Putting a long bet on GPB/USD (for example) with a stop loss at £1=$1, which I am taking to be so unlikely as to be nearly impossible. That's about 2000pips away at the moment. The aim would be to make only 10% in less than a year, bearing in mind 2 weeks ago this pair was 200pips higher, this could happen in a matter of days or weeks.

Having read about the interest charges for daily funded/rolling bets I would use the quarterly bets which I gather have a broader spread. I don't have an account at the moment (I never have) so I don't know how wide the spreads are on the quarterly bets but I am presuming they are not in the 100s of pips?

I would be considering this "an investment" rather than a "bet", with the thinking being that even if it took 2 years to make 10% that would be 5% per annum "interest" which is better than any bank account.

I haven't thought about what I would do if it made me 10% in a matter of weeks, i.e. would I let it go further up or bet the other way.

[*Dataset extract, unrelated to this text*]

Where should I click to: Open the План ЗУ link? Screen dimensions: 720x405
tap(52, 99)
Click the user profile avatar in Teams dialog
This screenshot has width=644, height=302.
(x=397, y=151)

I haven't decided.

Many thanks for any advice/input people wish to offer.
 
There are always one big problem with long-term investments - nobody knows the future. This gets worse the further into the future we're talking about.
 
You need to work out the costs for holding a long term bet, other options could be to 'invest' in an equivalent ETF and depending on level of capitalisation whether you would use a leveraged ETF. For an ETF then holding in an ISA or SIPP would provide the tax free benefit equivalent to SB.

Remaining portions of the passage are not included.